I have a diverse background, and one of the things I have done is teach myself to program and I spent five years running a software company. I could look at this and say this is something we can figure out—how to cost-effectively provide independent outcomes research to addiction treatment facilities. I started Vista Research Group as a side project. I was running a marketing agency at the time. Shortly after, I dove into all of the academic research behind addiction treatment, and what I discovered was all of the data that showed if you monitor patients while they are in treatment and report the results to their therapists in an easy-to-understand graphical form, patients get better faster during treatment. I thought this was an obvious addition to what we can offer our treatment center clients. We have been providing progress monitoring and post-treatment outcomes research to a growing base of clients since March 2016. We now have over three years of outcomes research data. We have monitored tens of thousands of patients during treatment and thousands of patients after treatment. We now have some really great data that we can share with the addiction treatment industry. What is exciting about where we are as an industry is that we are just in the midst of a dramatic move to using patient-reported data to improve addiction treatment effectiveness.
Can you share an example of how clinicians have been able to provide better treatment through measurement-based care?
One large company has told us that INSIGHT Addiction flags underlying co-occurring disorders that were not identified in their pre-admission screening for 30-40% of their patients. Another treatment center reports that their clinicians have been able to save the lives of three patients in the past 21 months by intervening when they received alerts that the patients were seriously contemplating suicide.
What is one piece of advice you would have for how providers can develop a strategic action plan to improve their program’s results?
What we’ve learned is that it’s important to benchmark your results against those of similar treatment centers. We do an annual report where we aggregate all of the data for our clients, and it ends up being 30 different graphs, comparing what percentage of your patients have moderate to severe levels of PTSD symptoms at intake and how those improved prior to discharge, for example. All of the clients will look good with these aggregates, but when you compare your results to those of similar programs, you often will find that you are particularly good in one area and that there might be an opportunity for improvement in another. By comparing your results to norms in the industry, you can identify things that would be most useful for improving.

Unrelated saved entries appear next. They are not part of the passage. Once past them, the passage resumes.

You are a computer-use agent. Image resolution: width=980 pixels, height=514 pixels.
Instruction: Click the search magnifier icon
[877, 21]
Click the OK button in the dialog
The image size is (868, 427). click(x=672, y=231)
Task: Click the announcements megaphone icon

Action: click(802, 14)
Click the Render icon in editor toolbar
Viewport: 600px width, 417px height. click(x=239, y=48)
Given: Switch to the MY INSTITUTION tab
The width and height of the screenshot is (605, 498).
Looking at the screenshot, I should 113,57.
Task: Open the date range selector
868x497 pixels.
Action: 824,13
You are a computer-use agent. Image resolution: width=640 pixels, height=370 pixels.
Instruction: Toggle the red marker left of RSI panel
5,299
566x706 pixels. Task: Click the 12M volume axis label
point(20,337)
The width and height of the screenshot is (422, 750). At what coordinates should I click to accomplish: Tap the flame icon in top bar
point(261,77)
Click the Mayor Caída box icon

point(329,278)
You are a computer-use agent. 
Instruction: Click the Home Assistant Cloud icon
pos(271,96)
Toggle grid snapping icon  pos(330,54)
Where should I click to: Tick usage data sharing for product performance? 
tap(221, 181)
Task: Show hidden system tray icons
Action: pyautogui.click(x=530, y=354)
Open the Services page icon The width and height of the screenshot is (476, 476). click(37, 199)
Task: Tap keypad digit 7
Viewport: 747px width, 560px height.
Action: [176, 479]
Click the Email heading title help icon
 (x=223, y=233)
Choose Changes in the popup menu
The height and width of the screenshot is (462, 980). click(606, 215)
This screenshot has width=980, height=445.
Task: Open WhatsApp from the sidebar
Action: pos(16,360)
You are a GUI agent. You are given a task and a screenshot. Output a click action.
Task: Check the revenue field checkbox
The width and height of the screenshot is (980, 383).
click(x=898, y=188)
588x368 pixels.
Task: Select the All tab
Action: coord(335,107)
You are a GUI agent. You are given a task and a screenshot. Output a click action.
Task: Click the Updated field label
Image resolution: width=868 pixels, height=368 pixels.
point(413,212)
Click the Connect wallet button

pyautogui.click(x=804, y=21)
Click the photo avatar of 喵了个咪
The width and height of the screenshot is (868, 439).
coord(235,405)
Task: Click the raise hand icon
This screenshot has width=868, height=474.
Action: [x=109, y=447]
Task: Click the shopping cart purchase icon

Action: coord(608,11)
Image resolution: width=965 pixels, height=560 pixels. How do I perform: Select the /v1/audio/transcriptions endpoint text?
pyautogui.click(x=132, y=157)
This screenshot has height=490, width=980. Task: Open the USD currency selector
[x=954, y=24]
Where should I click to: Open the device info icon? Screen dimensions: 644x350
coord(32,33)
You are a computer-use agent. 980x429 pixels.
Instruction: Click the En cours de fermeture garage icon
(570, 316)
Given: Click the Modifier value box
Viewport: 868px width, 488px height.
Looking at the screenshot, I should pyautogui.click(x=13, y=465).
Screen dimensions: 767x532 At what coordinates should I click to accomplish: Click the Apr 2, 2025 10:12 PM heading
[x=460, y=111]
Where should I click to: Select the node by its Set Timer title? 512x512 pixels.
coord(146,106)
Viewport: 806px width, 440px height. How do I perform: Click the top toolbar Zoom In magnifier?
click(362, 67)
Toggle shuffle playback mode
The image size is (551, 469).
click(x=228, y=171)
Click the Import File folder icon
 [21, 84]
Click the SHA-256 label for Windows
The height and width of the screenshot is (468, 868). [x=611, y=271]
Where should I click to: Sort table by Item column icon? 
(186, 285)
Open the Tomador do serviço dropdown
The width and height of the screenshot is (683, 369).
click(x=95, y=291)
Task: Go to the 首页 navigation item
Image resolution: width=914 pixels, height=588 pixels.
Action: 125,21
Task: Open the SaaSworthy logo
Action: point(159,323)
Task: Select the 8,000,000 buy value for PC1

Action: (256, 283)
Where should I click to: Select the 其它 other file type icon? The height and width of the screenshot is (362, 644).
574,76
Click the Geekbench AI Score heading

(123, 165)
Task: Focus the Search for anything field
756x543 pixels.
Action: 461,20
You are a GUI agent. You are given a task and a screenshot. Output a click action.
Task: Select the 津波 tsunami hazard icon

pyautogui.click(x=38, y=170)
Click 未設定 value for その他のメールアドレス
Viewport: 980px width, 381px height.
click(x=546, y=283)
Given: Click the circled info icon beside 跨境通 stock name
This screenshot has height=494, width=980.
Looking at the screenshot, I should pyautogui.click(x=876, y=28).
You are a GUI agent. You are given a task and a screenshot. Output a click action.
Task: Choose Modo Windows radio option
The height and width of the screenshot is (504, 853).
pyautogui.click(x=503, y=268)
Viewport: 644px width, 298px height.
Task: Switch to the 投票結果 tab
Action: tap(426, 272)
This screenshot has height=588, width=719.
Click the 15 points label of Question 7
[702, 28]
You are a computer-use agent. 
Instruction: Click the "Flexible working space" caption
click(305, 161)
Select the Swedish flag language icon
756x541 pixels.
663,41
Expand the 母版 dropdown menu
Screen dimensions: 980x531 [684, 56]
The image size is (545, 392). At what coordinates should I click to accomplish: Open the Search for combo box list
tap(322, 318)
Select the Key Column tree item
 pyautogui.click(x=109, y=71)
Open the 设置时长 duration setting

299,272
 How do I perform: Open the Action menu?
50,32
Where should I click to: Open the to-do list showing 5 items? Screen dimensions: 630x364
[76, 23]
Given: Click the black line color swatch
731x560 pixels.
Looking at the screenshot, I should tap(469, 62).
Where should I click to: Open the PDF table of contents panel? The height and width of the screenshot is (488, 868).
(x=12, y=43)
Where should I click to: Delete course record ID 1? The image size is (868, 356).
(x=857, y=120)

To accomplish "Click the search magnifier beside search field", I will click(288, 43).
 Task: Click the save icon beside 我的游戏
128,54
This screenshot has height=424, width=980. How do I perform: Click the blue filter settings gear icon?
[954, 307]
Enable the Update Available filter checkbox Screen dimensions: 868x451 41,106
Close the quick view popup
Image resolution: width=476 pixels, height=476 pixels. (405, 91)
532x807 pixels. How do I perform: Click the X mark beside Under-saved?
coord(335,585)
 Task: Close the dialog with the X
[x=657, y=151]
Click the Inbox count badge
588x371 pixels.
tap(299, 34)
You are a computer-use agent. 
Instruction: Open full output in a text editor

What I think is the most exciting part is the impact that outcomes research is going to have on the industry over the next couple years. As insurers implement value-based reimbursement, having independent outcomes research is going to become the norm. Payers are very interested in using third-party outcomes results to build the strongest network of cost-effective providers. Treatment centers who know their outcomes are better than average are investing in outcomes research so they can go to payers and use hard data to argue for higher reimbursement rates and pay-for-performance bonuses. For the industry as a whole, in two years, I’m confident we will be able to predict what type of treatment modality is likely to be most effective for a patient on the basis of their drug use history and patient demographics. That’s going to be a total game-changer for the industry. It is bringing addiction treatment to where the rest of healthcare has been for the past 20-30 years in terms of being able to use hard data to identify the most effective treatment centers and the most effective treatment modalities.